Charles de Gaulle avait mis en garde contre le danger que constituerait la montée des nationalismes pour la solidité des armées coloniales : « Puissance musulmane qui perçoit d’Alep à Agadir les sourdes secousses de l’islam, État riverain du Pacifique qui subit en Indochine les ébranlements de l’Asie, la France serait imprudente de s’en remettre aux seules formations indigènes du soin de maintenir l’empire », écrivait-il en 1934 dans Vers l’armée de métier. Il souhaitait que soit créée « une force faite d’hommes de chez nous, mais professionnelle celle-là, et par là disposée aux campagnes lointaines ». Ces lignes pourraient paraître prémonitoires si l’on songe aux conditions dans lesquelles furent menées la guerre d’Indochine (1946-1954) puis celle d’Algérie (1954-1962), avec un appel massif à des forces métropolitaines, y compris le contingent en Algérie. On doit cependant remarquer qu’à l’occasion de ces deux conflits, les troupes recrutées sur place, voire celles venues d’autres colonies, n’ont pas donné de signes particuliers de faiblesse, sauf à partir du moment où les indépendances, suivies du retrait des armées de métropole, ont été officiellement proclamées. Dans les autres territoires français, où la décolonisation s’effectua de façon négociée, les soldats et les cadres locaux ont contribué à former les armées des nouveaux États indépendants, comme ce fut aussi le cas dans les anciennes possessions britanniques.
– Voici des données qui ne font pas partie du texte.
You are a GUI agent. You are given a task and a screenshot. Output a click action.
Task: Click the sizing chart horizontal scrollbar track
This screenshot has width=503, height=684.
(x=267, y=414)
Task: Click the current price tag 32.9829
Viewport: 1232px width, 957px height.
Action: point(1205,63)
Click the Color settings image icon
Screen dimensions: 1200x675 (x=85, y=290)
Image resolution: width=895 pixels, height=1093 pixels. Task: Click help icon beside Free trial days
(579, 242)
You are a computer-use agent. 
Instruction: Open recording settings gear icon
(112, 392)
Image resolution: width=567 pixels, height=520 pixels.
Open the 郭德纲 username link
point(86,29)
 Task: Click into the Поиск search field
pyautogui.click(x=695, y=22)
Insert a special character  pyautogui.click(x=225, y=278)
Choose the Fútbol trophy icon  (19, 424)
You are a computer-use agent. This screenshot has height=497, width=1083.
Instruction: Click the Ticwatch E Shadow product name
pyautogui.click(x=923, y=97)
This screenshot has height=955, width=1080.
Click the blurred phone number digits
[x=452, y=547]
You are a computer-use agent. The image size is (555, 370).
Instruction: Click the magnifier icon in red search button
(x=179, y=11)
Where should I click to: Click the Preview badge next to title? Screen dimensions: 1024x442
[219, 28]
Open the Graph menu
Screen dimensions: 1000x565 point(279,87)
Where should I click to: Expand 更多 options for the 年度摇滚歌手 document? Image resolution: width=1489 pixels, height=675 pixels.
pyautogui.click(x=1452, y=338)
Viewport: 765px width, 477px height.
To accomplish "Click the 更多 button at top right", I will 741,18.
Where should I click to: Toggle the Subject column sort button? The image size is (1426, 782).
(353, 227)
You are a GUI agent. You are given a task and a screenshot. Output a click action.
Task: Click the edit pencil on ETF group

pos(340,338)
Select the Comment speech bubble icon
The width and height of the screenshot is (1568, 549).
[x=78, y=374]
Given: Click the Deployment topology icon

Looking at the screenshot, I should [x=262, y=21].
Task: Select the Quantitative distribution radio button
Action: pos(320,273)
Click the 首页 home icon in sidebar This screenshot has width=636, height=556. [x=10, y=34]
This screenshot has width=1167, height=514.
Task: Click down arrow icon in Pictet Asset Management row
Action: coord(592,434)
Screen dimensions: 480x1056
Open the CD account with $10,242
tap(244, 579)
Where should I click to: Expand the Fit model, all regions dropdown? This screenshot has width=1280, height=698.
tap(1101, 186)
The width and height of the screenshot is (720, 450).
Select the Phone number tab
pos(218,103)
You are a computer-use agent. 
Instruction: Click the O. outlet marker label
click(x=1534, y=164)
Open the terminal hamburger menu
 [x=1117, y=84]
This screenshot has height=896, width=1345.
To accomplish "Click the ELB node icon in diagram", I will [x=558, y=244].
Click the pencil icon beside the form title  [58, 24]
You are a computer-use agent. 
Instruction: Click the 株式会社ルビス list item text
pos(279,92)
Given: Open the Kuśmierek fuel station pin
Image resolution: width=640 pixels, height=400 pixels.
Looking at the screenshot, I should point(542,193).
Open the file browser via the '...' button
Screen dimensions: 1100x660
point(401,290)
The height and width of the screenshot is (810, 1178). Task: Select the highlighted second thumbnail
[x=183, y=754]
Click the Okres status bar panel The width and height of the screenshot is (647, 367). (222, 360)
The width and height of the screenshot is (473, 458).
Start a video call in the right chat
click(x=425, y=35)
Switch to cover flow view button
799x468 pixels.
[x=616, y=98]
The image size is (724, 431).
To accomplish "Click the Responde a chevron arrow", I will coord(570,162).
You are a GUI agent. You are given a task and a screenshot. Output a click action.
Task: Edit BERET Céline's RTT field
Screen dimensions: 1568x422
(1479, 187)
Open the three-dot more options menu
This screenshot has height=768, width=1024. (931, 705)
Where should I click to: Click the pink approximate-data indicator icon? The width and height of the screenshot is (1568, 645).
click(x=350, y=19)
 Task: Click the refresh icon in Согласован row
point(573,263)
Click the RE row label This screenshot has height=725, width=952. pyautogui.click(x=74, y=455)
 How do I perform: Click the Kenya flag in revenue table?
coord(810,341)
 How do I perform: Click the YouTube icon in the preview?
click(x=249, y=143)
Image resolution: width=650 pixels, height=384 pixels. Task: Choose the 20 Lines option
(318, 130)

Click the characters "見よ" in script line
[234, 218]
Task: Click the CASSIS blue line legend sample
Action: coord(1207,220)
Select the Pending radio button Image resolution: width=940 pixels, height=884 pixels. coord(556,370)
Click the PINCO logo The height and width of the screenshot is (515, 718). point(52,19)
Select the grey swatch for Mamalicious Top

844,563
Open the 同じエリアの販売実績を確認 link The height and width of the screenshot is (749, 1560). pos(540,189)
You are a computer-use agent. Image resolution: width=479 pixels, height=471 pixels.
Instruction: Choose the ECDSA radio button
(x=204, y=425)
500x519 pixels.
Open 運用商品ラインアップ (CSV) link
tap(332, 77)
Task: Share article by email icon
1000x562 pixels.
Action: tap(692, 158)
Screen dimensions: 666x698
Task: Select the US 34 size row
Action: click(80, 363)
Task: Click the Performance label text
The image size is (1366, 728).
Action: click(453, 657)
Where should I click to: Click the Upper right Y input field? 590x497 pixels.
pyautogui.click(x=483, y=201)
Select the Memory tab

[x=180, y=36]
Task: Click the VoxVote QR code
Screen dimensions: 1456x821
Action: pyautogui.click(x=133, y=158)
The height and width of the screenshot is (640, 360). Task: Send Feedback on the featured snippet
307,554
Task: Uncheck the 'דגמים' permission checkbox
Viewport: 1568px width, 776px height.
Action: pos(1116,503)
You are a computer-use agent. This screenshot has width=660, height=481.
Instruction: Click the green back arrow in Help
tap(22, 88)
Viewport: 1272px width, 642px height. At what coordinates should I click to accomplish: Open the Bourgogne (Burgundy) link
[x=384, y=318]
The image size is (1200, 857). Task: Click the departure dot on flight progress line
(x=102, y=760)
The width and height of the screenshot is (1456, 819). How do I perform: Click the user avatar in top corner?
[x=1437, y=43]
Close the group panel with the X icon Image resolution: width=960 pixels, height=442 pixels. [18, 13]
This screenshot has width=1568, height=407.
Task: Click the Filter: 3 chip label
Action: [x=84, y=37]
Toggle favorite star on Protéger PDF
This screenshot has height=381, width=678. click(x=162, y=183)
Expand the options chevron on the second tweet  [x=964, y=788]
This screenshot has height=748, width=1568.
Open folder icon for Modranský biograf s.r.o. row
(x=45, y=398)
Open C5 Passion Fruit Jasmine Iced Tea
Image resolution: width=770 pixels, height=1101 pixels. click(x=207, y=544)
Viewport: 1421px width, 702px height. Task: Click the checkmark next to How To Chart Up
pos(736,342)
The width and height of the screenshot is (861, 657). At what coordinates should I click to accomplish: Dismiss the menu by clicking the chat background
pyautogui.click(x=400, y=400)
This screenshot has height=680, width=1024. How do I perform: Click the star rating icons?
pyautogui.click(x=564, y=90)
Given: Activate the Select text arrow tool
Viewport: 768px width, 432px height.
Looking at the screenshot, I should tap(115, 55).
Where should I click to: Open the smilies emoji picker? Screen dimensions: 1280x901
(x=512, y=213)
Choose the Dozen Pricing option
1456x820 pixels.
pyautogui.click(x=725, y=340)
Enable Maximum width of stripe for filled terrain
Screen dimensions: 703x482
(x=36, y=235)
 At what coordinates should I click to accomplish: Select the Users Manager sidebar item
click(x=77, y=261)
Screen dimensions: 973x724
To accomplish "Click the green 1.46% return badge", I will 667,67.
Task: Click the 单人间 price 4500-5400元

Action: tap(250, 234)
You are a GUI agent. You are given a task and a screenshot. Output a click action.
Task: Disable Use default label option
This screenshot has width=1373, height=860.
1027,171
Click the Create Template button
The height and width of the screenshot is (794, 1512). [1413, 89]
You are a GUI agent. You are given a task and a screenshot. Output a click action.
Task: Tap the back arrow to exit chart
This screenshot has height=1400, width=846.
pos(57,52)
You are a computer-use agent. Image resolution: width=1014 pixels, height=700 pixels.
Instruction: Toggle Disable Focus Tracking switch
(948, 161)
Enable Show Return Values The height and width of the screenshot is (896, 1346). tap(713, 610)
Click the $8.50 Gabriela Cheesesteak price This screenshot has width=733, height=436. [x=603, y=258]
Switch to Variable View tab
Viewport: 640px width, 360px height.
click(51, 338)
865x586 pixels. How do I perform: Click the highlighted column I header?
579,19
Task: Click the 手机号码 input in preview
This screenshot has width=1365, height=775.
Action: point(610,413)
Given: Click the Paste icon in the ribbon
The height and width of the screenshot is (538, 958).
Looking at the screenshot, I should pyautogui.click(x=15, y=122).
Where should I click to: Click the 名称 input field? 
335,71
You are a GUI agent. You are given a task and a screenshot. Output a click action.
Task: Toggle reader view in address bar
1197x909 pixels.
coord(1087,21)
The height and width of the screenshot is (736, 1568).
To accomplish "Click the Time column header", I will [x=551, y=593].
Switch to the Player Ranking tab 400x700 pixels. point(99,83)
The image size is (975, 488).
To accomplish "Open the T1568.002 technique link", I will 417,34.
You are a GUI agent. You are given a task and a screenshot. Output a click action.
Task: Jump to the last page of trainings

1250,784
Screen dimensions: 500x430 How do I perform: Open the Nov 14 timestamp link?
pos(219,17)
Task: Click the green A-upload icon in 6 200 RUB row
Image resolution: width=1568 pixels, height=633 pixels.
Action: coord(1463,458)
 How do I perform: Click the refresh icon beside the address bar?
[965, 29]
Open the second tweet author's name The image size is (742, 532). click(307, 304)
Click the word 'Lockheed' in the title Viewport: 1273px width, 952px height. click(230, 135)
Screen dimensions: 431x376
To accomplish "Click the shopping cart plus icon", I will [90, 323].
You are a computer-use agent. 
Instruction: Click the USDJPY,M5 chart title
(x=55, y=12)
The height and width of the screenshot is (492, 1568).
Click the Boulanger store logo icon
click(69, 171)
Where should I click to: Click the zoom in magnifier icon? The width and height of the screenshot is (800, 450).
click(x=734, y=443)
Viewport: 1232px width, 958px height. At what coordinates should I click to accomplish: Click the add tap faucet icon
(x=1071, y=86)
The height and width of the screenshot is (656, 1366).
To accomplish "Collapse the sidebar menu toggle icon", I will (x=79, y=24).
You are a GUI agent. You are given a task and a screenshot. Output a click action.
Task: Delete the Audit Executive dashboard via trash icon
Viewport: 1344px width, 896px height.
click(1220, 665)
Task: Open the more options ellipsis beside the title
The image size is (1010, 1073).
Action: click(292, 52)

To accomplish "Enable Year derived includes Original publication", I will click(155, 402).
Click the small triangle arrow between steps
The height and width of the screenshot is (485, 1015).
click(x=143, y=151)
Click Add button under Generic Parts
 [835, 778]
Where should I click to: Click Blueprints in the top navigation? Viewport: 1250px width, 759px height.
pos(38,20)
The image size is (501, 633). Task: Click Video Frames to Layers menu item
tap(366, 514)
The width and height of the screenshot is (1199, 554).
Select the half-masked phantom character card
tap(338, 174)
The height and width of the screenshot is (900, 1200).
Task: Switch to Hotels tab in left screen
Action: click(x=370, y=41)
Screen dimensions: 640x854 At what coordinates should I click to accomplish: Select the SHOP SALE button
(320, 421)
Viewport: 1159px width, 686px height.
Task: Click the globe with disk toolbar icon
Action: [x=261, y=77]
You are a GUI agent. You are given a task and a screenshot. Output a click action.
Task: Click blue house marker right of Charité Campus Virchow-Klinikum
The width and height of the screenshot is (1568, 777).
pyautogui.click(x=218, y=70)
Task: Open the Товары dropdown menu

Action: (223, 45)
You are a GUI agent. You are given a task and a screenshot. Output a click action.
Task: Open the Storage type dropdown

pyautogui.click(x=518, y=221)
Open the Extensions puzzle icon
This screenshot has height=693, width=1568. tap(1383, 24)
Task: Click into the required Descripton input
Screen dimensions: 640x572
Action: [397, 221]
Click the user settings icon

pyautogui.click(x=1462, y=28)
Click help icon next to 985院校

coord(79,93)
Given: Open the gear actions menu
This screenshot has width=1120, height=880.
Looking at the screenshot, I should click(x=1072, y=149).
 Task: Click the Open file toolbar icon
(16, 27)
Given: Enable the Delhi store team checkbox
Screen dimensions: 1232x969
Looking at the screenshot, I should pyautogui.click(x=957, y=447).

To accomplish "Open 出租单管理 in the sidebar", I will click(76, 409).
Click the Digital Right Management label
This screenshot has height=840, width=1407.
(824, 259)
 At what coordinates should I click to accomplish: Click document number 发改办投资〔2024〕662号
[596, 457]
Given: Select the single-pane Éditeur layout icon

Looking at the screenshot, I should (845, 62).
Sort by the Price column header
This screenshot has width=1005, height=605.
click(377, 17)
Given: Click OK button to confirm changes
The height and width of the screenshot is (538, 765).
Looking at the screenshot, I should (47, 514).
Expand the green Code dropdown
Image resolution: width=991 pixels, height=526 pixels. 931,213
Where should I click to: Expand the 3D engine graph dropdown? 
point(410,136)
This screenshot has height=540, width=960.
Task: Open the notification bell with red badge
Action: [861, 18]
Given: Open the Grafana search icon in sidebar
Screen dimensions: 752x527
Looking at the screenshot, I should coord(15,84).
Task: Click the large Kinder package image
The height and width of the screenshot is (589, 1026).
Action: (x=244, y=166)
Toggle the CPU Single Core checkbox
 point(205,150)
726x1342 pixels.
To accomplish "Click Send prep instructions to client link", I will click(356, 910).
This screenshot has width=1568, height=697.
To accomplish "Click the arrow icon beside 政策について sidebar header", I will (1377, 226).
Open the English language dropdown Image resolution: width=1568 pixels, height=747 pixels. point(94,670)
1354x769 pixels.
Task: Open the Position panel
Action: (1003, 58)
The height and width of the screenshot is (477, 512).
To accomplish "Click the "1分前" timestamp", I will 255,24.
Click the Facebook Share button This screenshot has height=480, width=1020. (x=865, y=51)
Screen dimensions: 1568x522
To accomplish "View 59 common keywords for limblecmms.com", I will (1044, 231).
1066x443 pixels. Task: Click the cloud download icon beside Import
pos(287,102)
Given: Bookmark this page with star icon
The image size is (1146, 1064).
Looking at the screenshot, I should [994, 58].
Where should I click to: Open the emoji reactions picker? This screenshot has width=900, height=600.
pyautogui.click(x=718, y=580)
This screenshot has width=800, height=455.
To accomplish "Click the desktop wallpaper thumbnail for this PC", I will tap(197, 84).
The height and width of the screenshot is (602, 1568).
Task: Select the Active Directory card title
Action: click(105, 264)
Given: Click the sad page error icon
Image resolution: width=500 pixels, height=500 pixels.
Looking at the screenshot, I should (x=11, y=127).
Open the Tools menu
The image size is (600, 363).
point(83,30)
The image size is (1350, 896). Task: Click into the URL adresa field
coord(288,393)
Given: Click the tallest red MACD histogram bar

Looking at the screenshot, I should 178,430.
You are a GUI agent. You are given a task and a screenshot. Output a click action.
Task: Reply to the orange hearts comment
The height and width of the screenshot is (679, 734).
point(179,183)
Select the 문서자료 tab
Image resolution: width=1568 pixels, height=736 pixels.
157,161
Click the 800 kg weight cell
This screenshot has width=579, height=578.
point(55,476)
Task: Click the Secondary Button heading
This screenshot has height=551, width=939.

On peut ainsi affirmer que les armées coloniales, si elles sont apparues puis ont disparu dans un épisode très particulier, voire exceptionnel, des rapports entre l’Occident et le reste du monde, n’ont pas obéi à une logique différente de n’importe quelle des armées professionnelles de l’histoire.
1 Les troupes de l’armée d’Afrique (c’est-à-dire l’Afrique du Nord) dépendaient du ministère de la Guerre alors que les troupes de marine dépendaient du ministère des Colonies.